In the meantime, containment policies for F-gases need to be pursued with great diligence in order to minimise leakages of installations and devices using HFCs, pending their complete phase out.
Containment policies have been a failure because containment is practically impossible to achieveand good industry practices are virtually unenforceable in the vast majority of countries.
The data provided by industry confirms this: a chemical industry website called Alternative Flurocarbons Environmental Acceptability Study (www.afeas.org) which compiles and presents F-gas data provided by companies, shows that 81% of the main F-gas currently in use today (R-22) has already been released into the atmosphere. 59% of HFC 134a, the main HFC on the market today, has already been released into the atmosphere. These calculations are all the more alarming, taking into account the number of producers not covered by this study and data collection....

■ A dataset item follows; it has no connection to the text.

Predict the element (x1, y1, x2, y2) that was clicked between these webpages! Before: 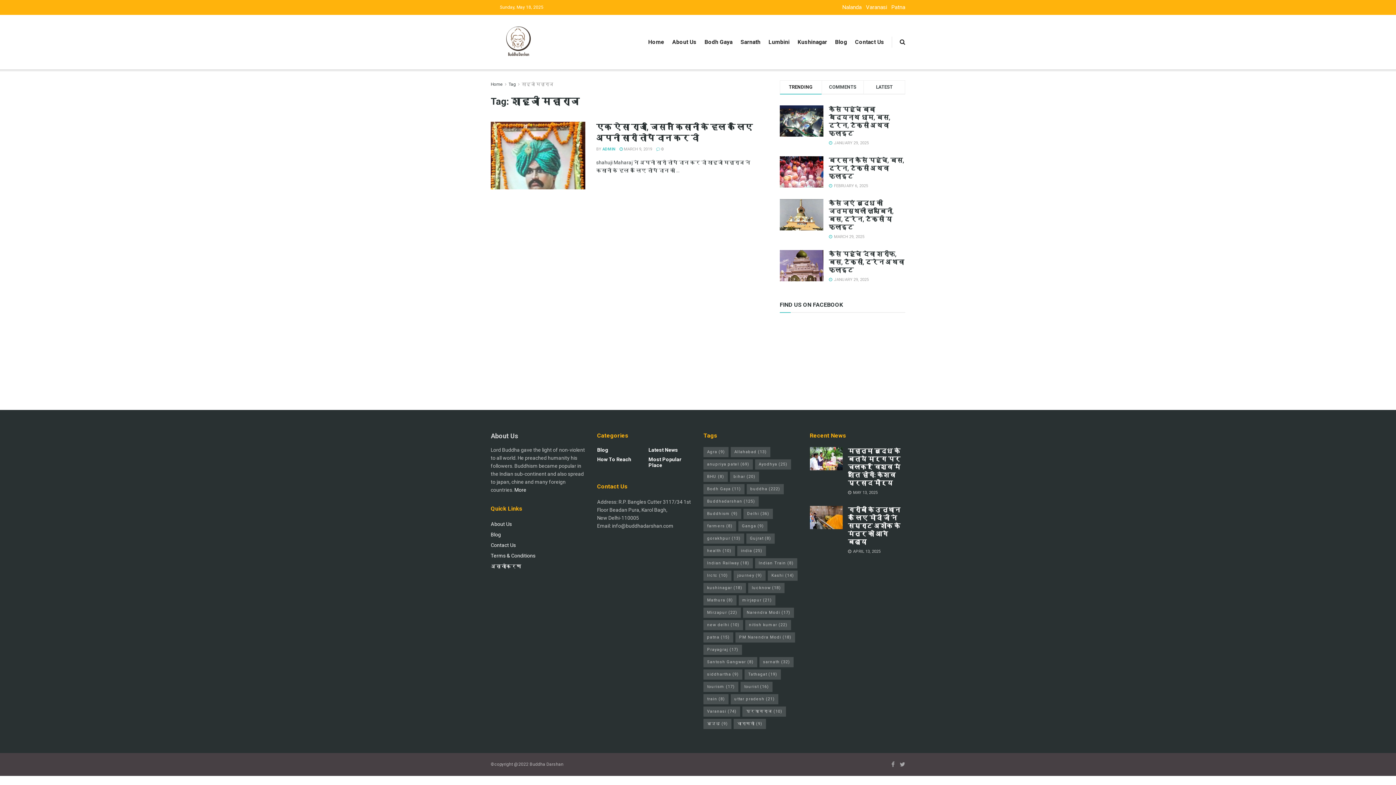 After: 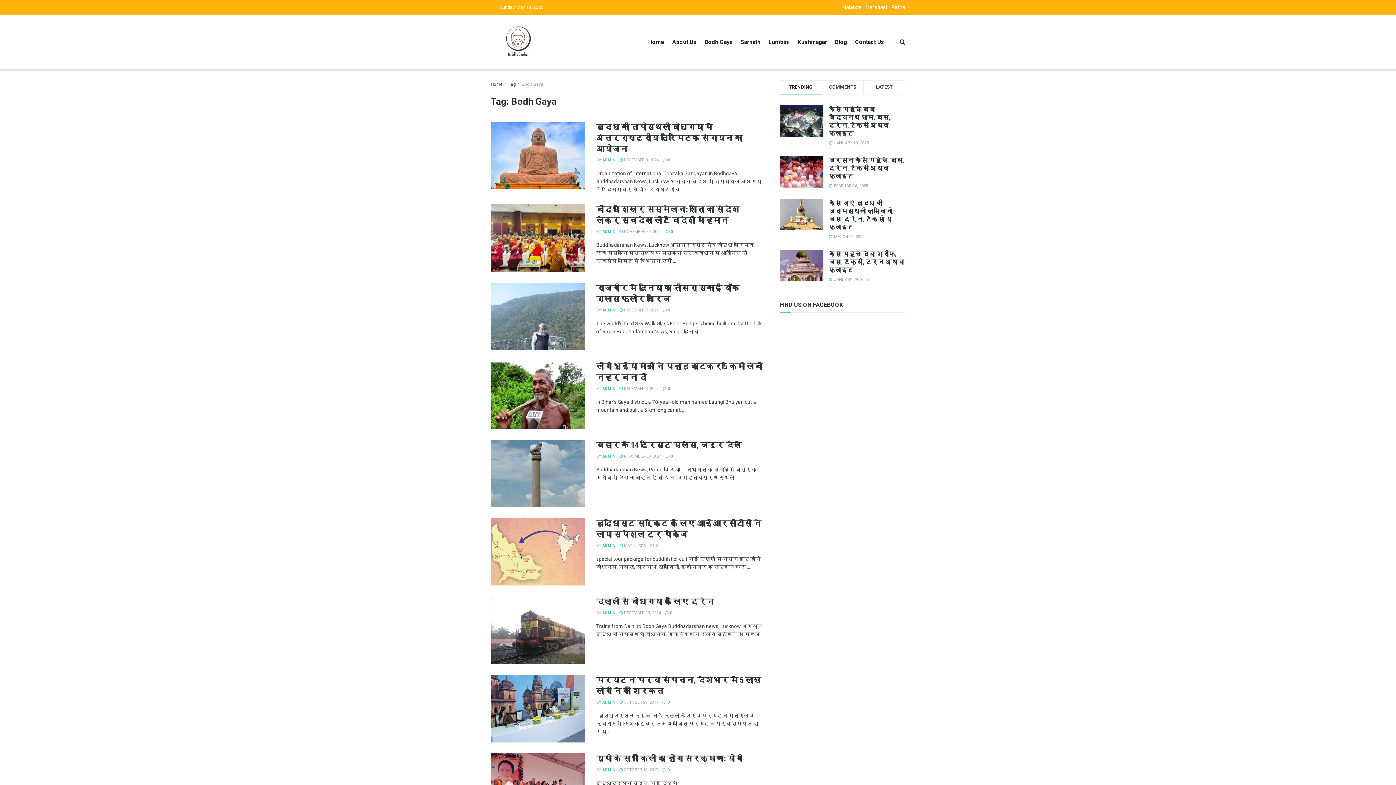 Action: label: Bodh Gaya (11 items) bbox: (703, 484, 744, 494)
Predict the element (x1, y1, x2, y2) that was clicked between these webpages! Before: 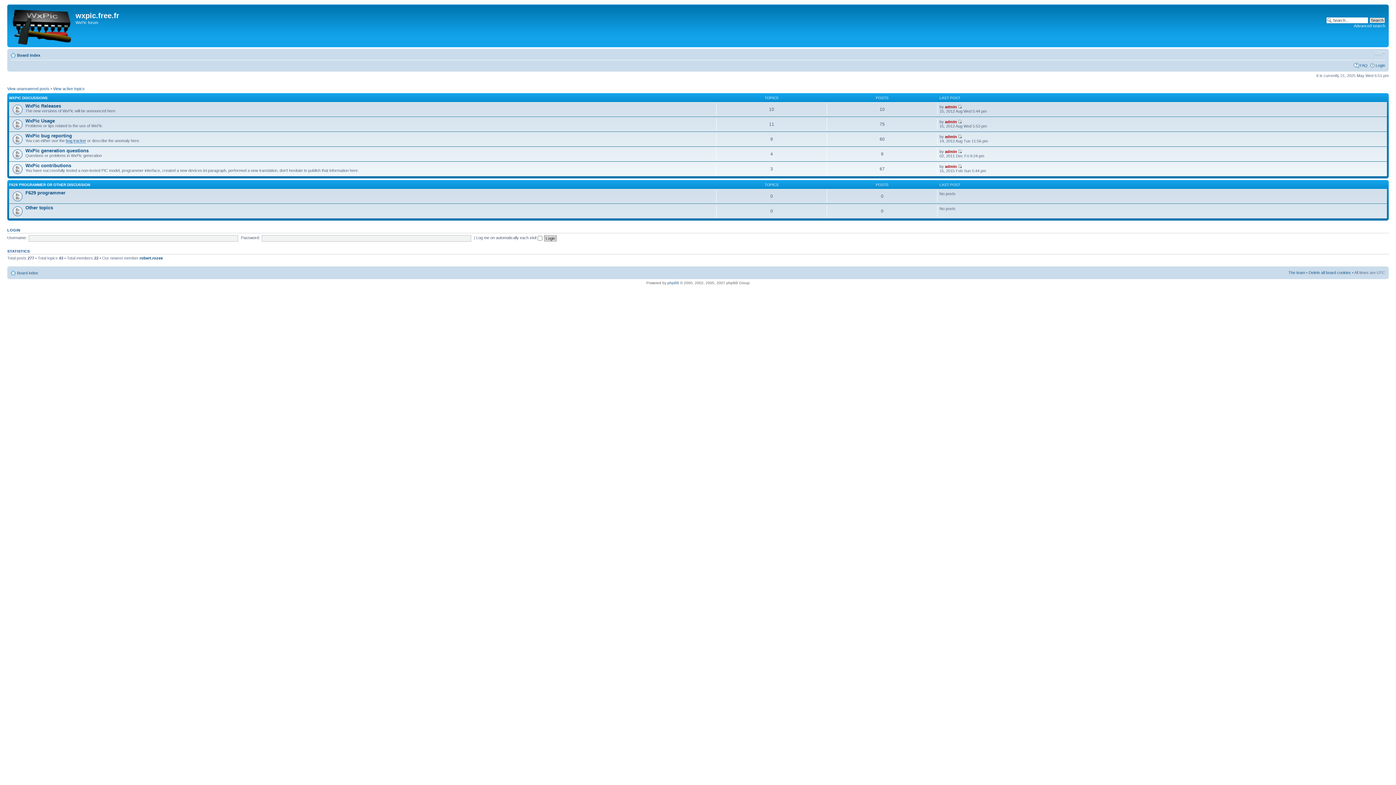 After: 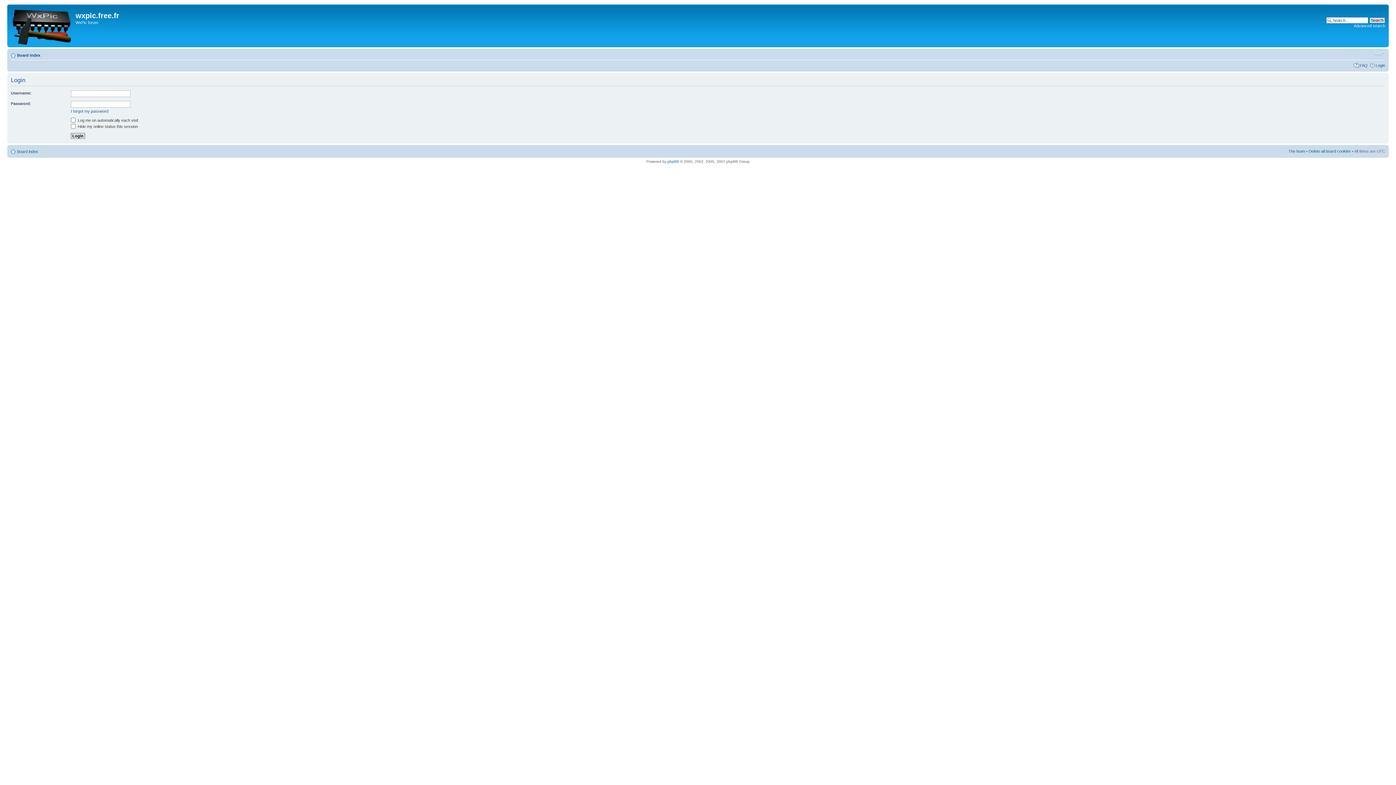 Action: label: Login bbox: (1376, 63, 1385, 67)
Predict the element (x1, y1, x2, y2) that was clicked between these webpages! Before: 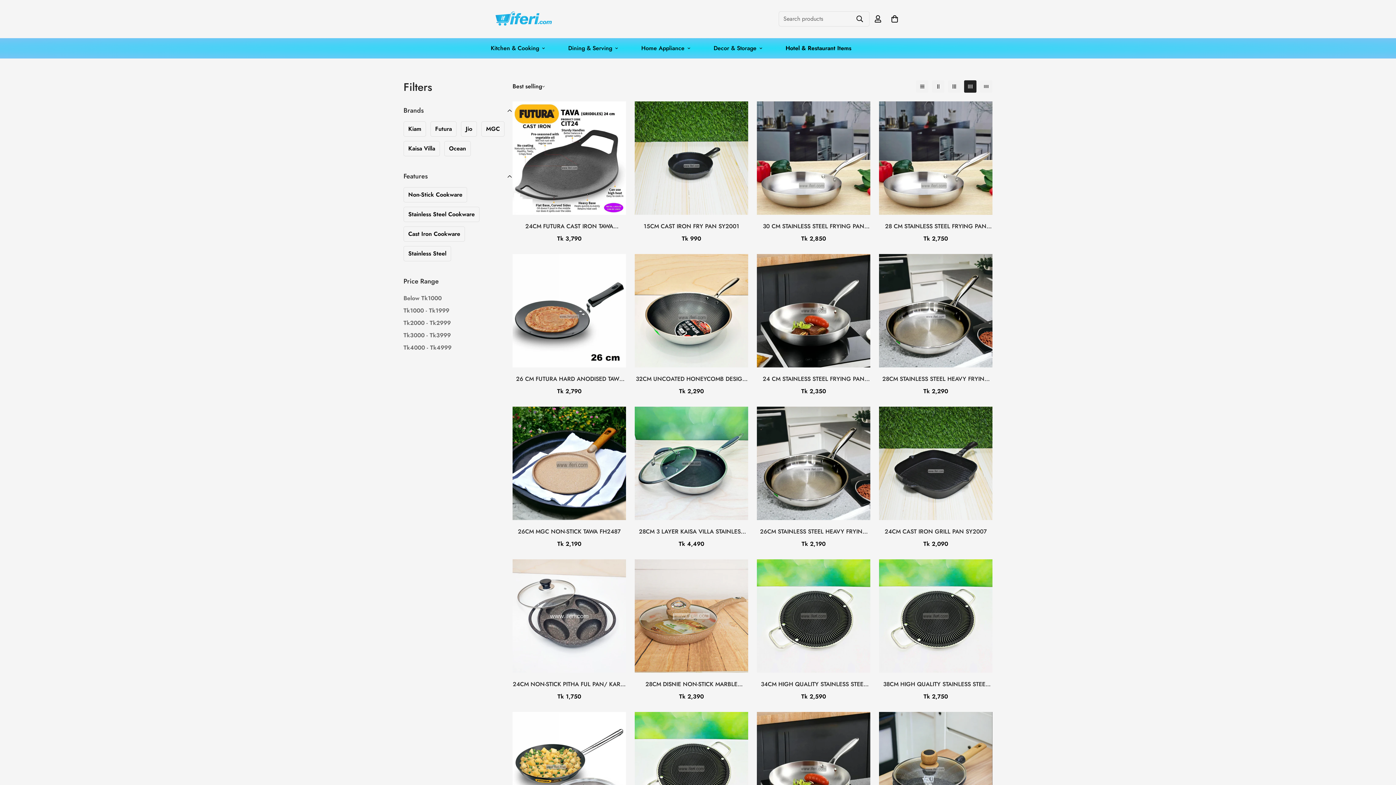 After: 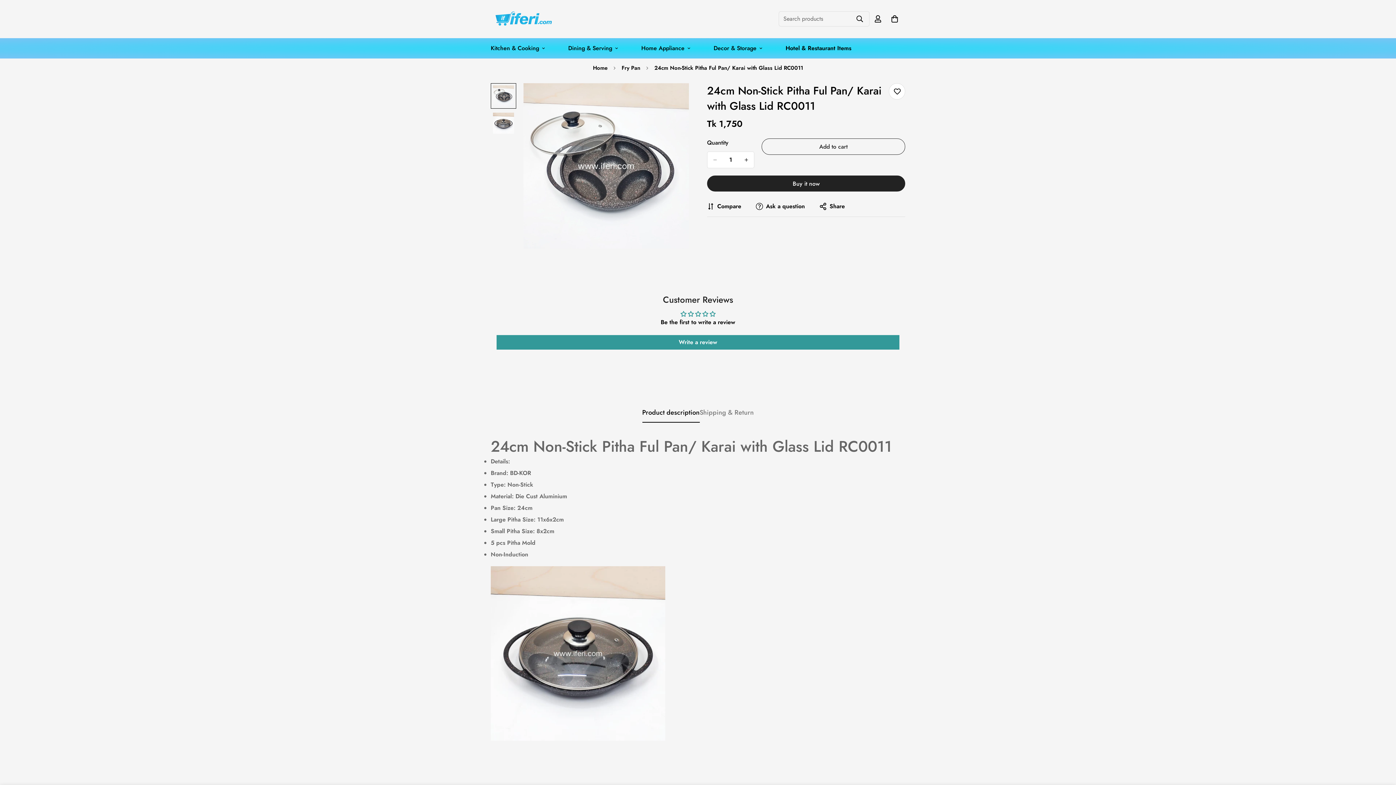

BeyondHFCs therefore wishes that policies worldwide promote the use of natural refrigerants which are safe, energy efficient and sustainable and endorse phase-out dates for HFCs in refrigeration and air-conditioning. These gases need to be eliminated—not just ‘contained’.
Finally, BeyondHFCs is arguing for the uptake of natural refrigerants in all applications and urges both industry and policy makers to facilitate this.
Carbon dioxide (CO2 can be used as a refrigerant) has a Global Warming Potential (GWP) of 1.This is a negligible direct global warming potential when used as a refrigerant in closed cycles, whereas the F-gases currently popular on the market have a GWP in the thousands. In addition,
Carbon dioxide has no Ozone Depletion Potential (ODP=0).
Ammonia has both no Ozone Depletion Potential (ODP = 0) and no Global Warming Potential (GWP=0).
It is considered a natural refrigerant because although produced synthetically for refrigeration, it occurs in nature’s material cycles. Ammonia is used widely and safely around the world in large-scale industrial cooling systems such as food processing and building air conditioning and increasingly in smaller charge systems.
Hydrocarbons are energy efficient. A study by the University of New South Wales indicates that hydrocarbon automobile air-conditioners are almost 35% more efficient than HFC air conditioners.
Certain hydrocarbon blends show an increase in energy efficiency of up to 17% in MAC compared to R-134a.
Thousands of cars had been converted in Australia and North America from HFCs to hydrocarbons.
As a natural refrigerant, hydrocarbons do not face legislative risks brought on by environmental concerns (GWP ≈ 3, Ozone Depleting Potential (ODP) = 0).
Like 1234yf, hydrocarbons are flammable. A noteworthy aspect of using propane is its availability; it is used universally for heating and cooking. As a result, its safe handling is widely understood and practiced.
A host of standards (both national and international) prescribe design and construction features for hydrocarbons. Moreover, the fact that 300 million hydrocarbon domestic refrigerators over 15 years have produced no accidents demonstrates that hydrocarbons can be handled safely.
Finally, hydrocarbons operate at lower pressure, reducing wear and tear and improving system durability and are much cleaner and less expensive to produce than R-134a.